Il Nella giornata di venerdì, sul Foglio campeggiava un articolo che mostrava come, mentre negli Stati Uniti è nato un movimento, il Tea Party, che si prefigge meno tasse e meno Stato nell’economia, in Europa i movimenti di protesta sono tutti protesi a immolarsi in difesa del moloch statale e le sue propaggini.

Rand Paul, figlio del deputato repubblicano texano Ron Paul, il libertario che si batte per l’abolizione della Federal Reserve, ha vinto le primarie repubblicane per un seggio senatoriale del Kentucky con il sostegno del Tea Party, invocando meno stato e meno tasse. All’opposto, in Europa, e più segnatamente in Italia, persone come Ron e Rand Paul vengono bollate senza troppi complimenti come populisti da rinomati opinionisti, come il cindiano Federico Rampini, dalle colonne di Repubblica. Giustamente Giuliano Ferrara sottolinea come: “Al posto degli slogan americani “Born Free, Taxed Death”, in Europa si sventolino bandiere cubane, si incendiano banche e si assaltano parlamenti. Tea Party hanno in comune l’ostilità verso l’establishment politico che salva le banche, ma sono ideologicamente agli antipodi”. Negli Stati Uniti non si vuole uno stato in cui nascere liberi per essere tassati fini alla morte, mentre in Europa, mentre in Europa si chiede di preservare un modello sociale in cui occorre lavorare fino a fine agosto per pagare le tasse che finanziano i cinquantenni in pensione.

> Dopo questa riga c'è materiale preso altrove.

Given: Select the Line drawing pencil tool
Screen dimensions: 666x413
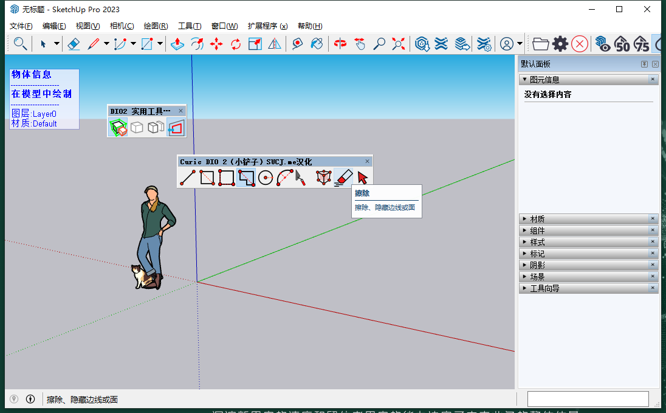Looking at the screenshot, I should click(x=92, y=44).
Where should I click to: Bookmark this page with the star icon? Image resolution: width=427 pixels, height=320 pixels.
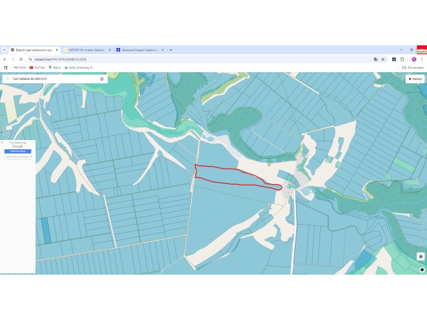click(x=383, y=59)
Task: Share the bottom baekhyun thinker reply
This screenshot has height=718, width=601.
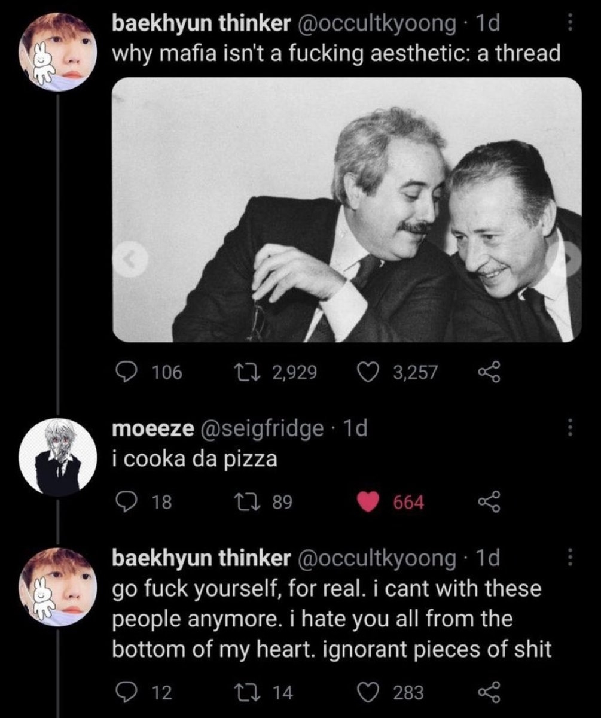Action: 488,693
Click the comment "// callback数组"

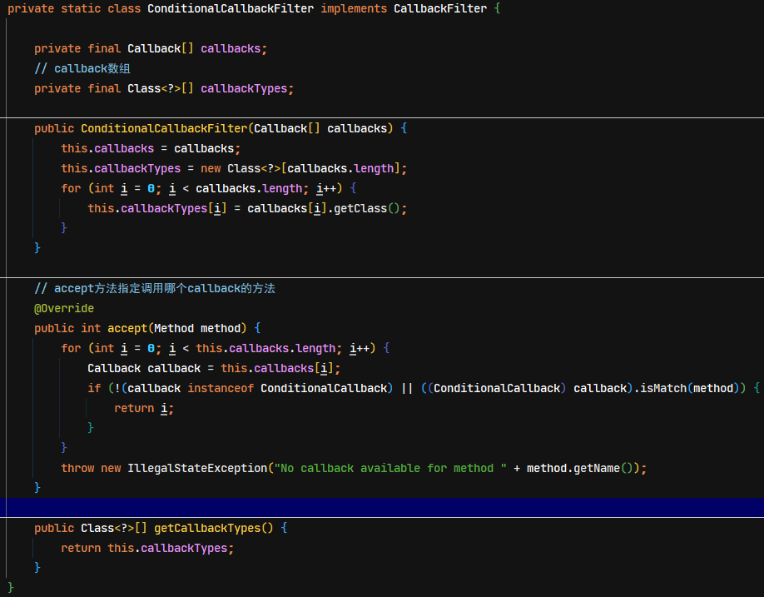pos(82,69)
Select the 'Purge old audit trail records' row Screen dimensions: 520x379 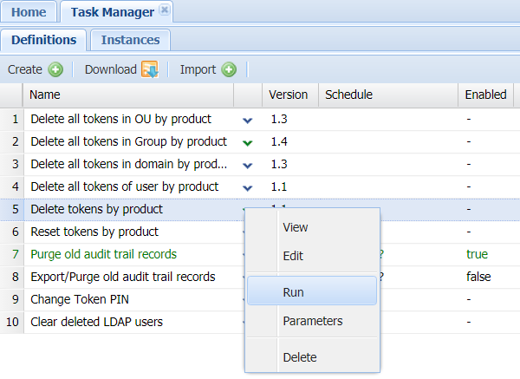tap(103, 254)

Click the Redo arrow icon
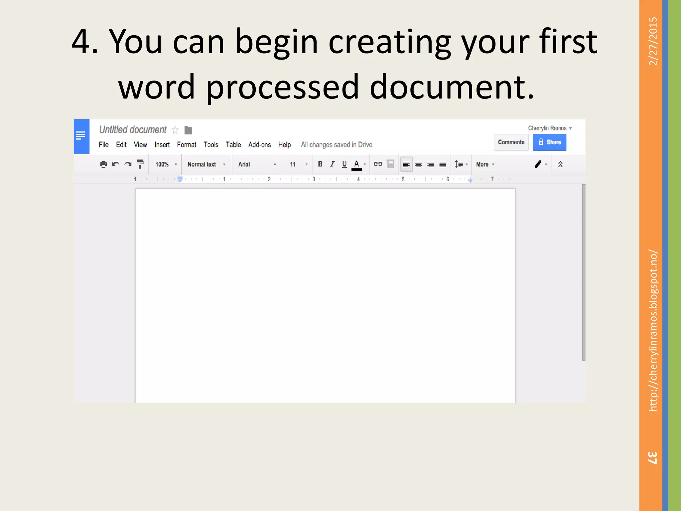[x=128, y=164]
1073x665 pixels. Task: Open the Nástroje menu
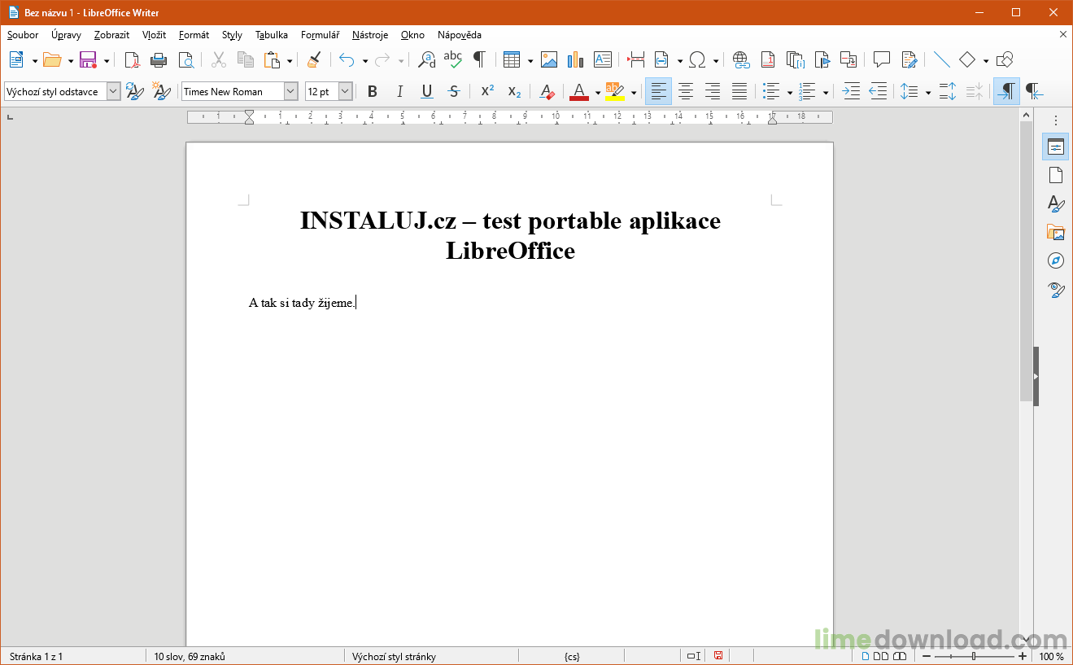[370, 35]
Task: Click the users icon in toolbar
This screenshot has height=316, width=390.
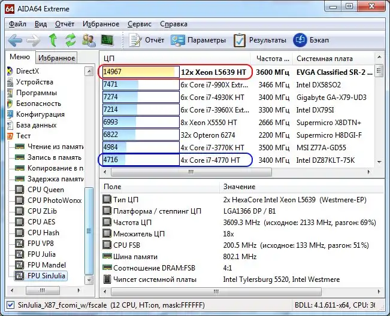Action: [x=89, y=40]
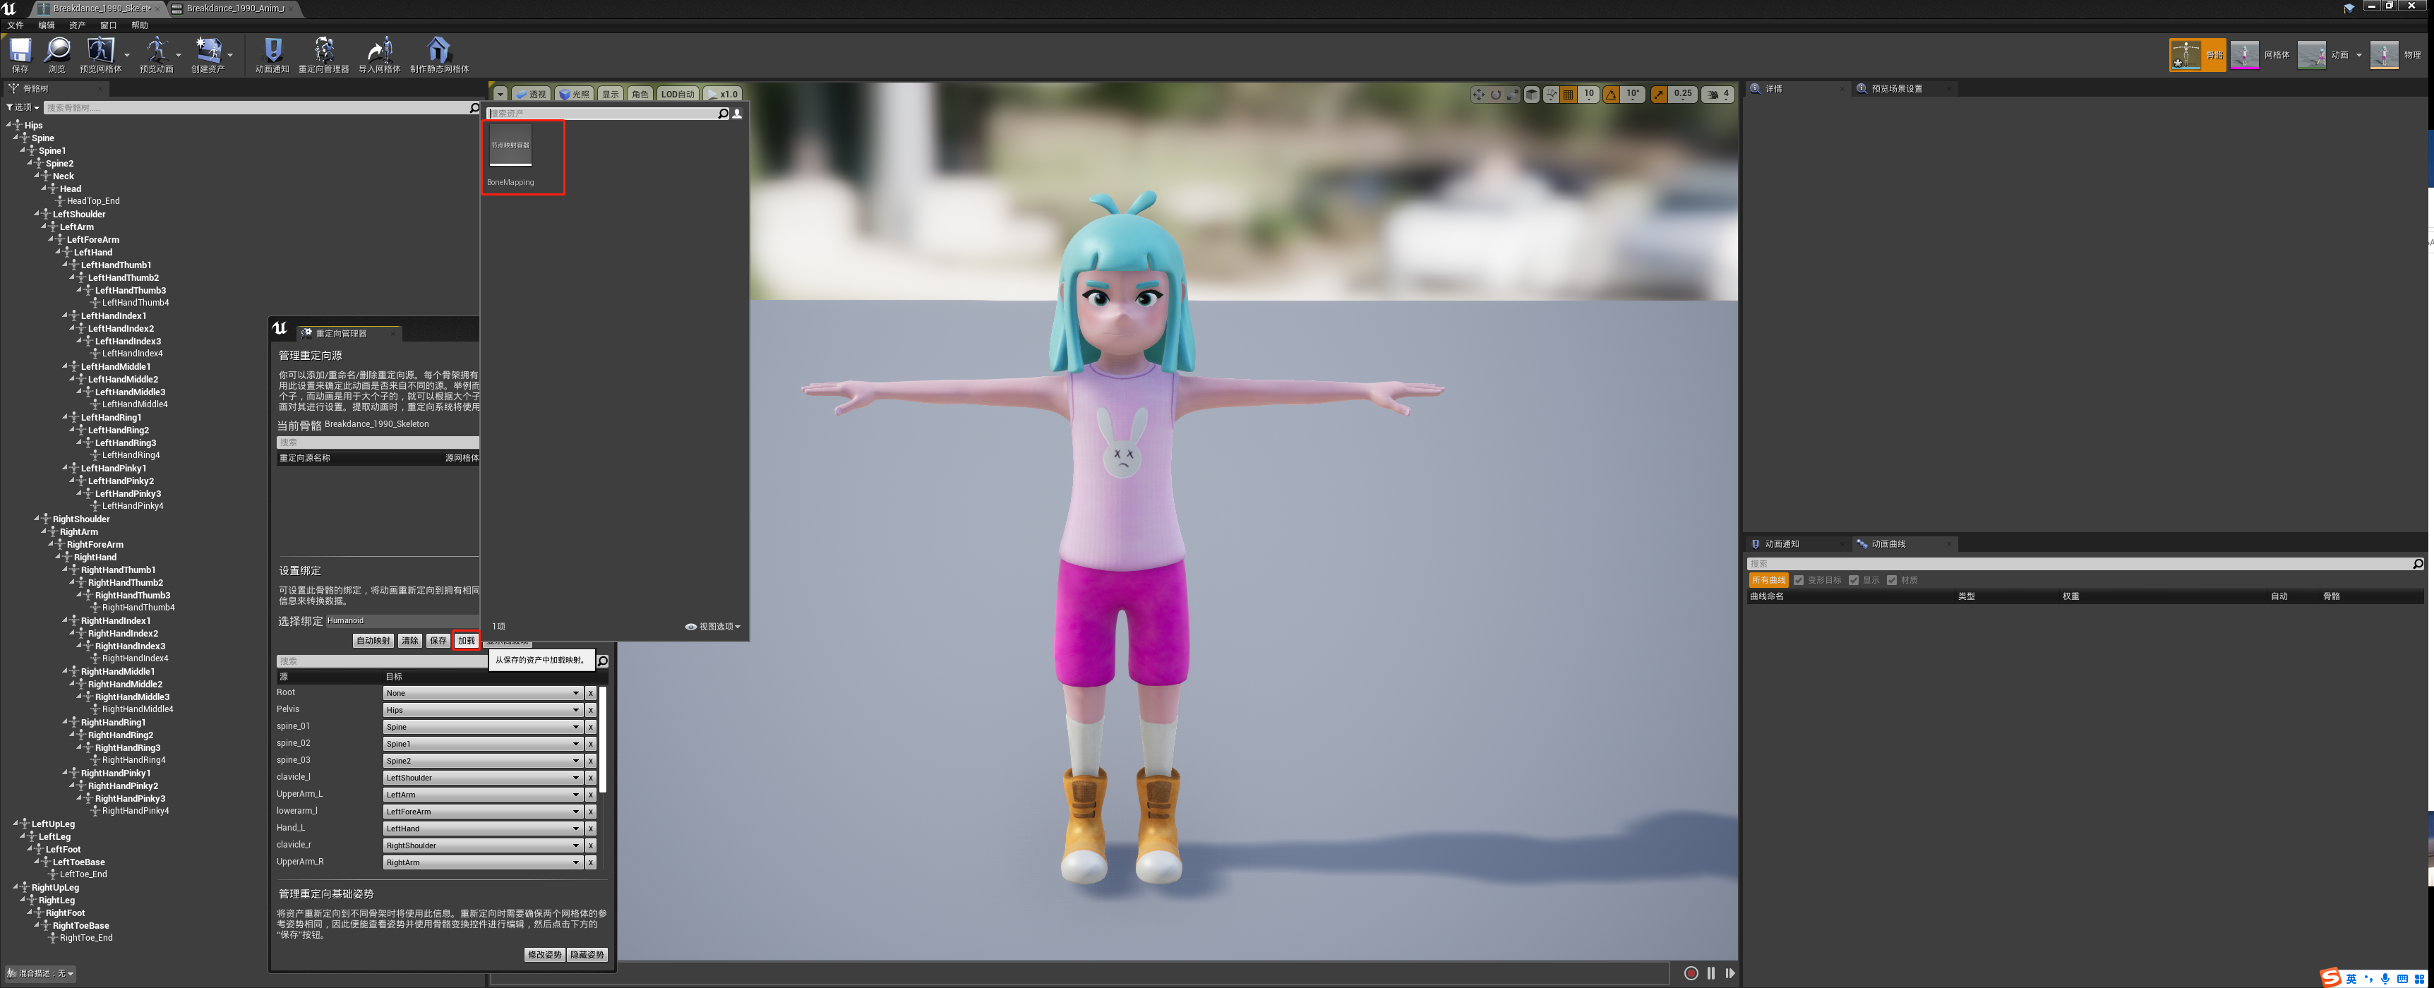Click the record button below viewport

(x=1690, y=973)
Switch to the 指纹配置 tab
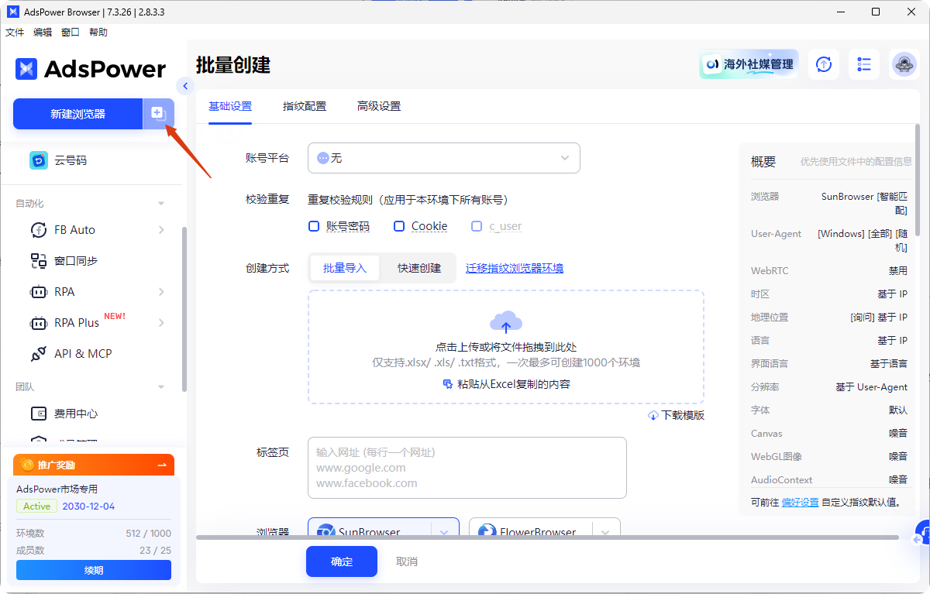The image size is (930, 594). (304, 105)
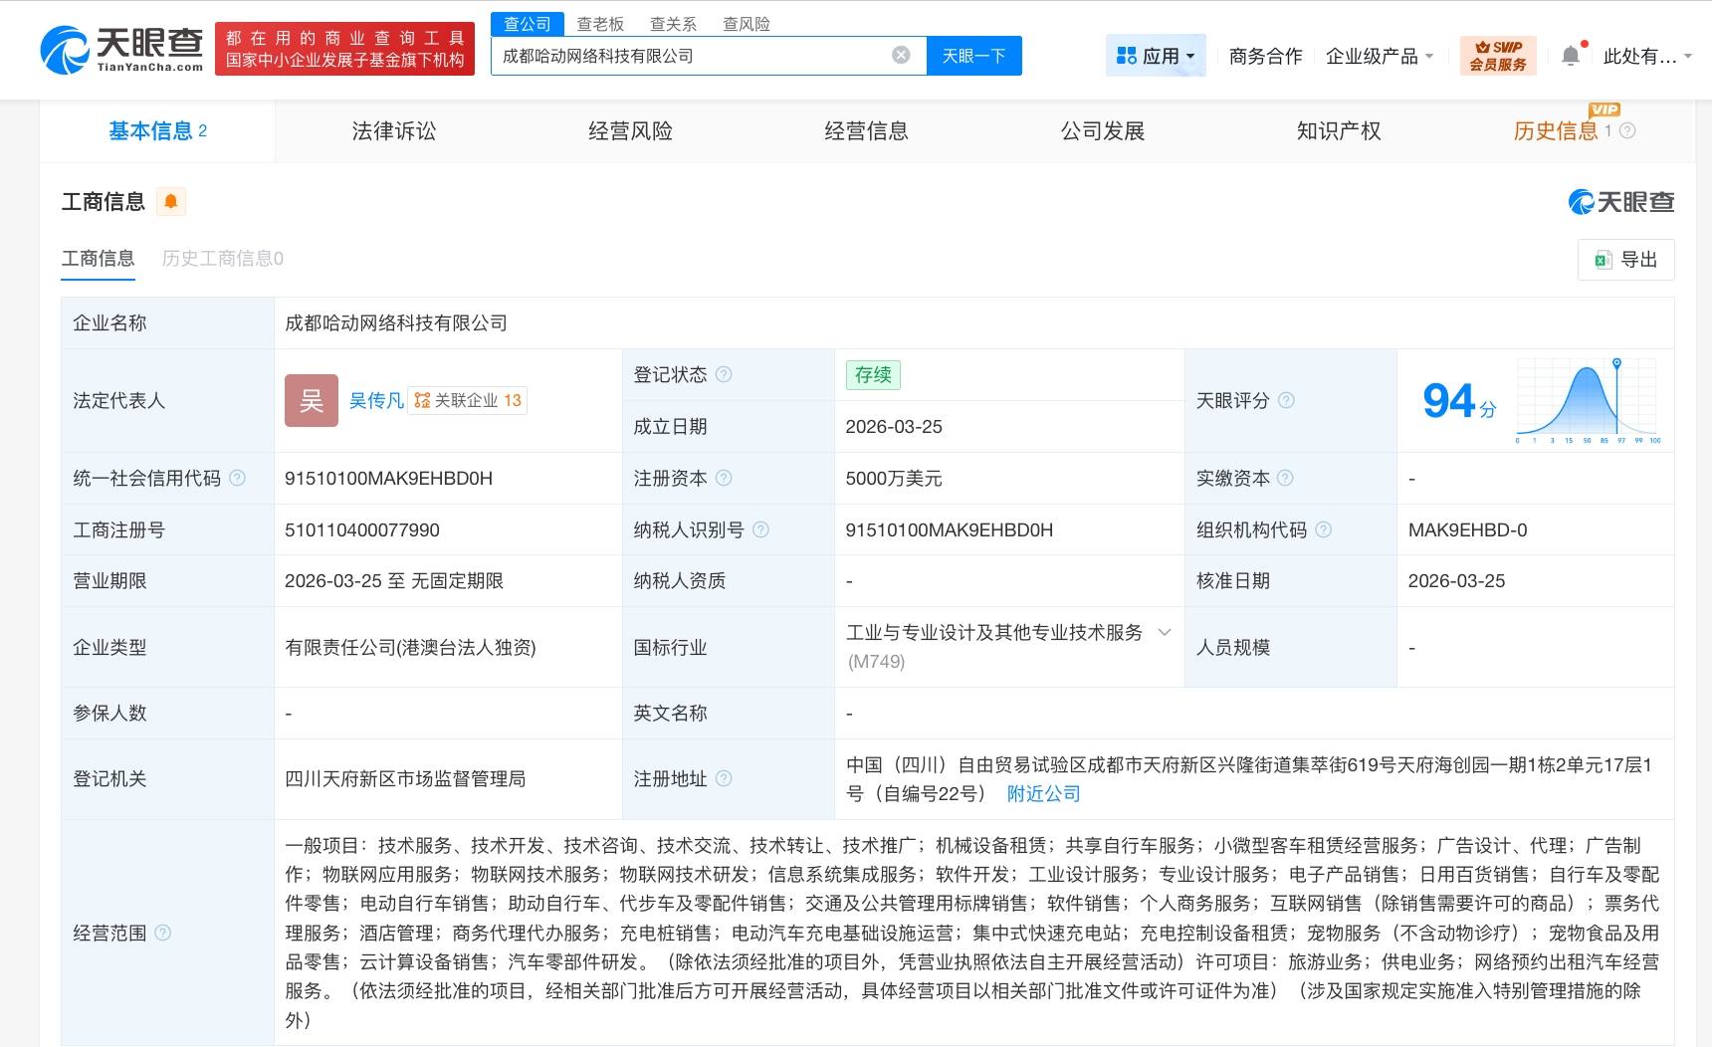Click the help icon next to 登记状态

pos(724,374)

Eppure, nonostante i difensori dei privilegi pubblici che riempiono le piazze, il 54% dei greci è favorevole al piano di austerità, così come la maggior parte dei cittadini irlandesi e lettoni, mentre in spagna, il centrodestra è dato 10 punti sopra a Zapatero nei sondaggi, nonostante il suo programma sia ancor più lacrime e sangue di quello approntato da Zapatero. E in Italia? Alla buon’ora si prende atto (almeno a parole) che si deve mettere a dieta lo Stato. Ma quando poi si scende sul concreto, ecco che le idee latitano. Il Ministro dell’Economia Tremonti se n’è uscito dicendo che ridurrà il peso dello Stato, indicando come prime misure la lotta all’evasione fiscale e ai falsi invalidi. Come a dire che fino a oggi, nella lotta contro l’evasione e le truffe delle false pensioni di invalidità si è fatto finta e ‘mo famo sul serio. A parte il fatto che misure come lotta all’evasione e ai falsi invalidi non possono essere quantificate che a posteriori e non in via preventiva (perciò non possono essere considerate aumenti di entrata o tagli di spesa), Tremonti ha detto che provvedimenti strutturali come l’aumento dell’età pensionabile non sono alla studio, perché “siamo in parete”, espressioni in uso tra gli scalatori quando si giunge in un punto in cui non si riesce più ad andare né su e né giù. Del resto, di che stupirsi? Nel quinquennio 2001-2006 non si è fatta una liberalizzazione che una, non si è fatto nulla per aumentare la produttività del lavoro, mentre quel poco che si è fatto sull’aumento dell’età pensionabile è stato in parte cancellato da quell’autentica sciagura nazionale che è stato il governo Prodi. Peccato, poi, che una volta tornato al governo, il centrodestra si sia ben guardato dall’accelerare sull’aumento dell’età pensionabile e abbia sprecato una montagna di miliardi nell’operazione Alitalia.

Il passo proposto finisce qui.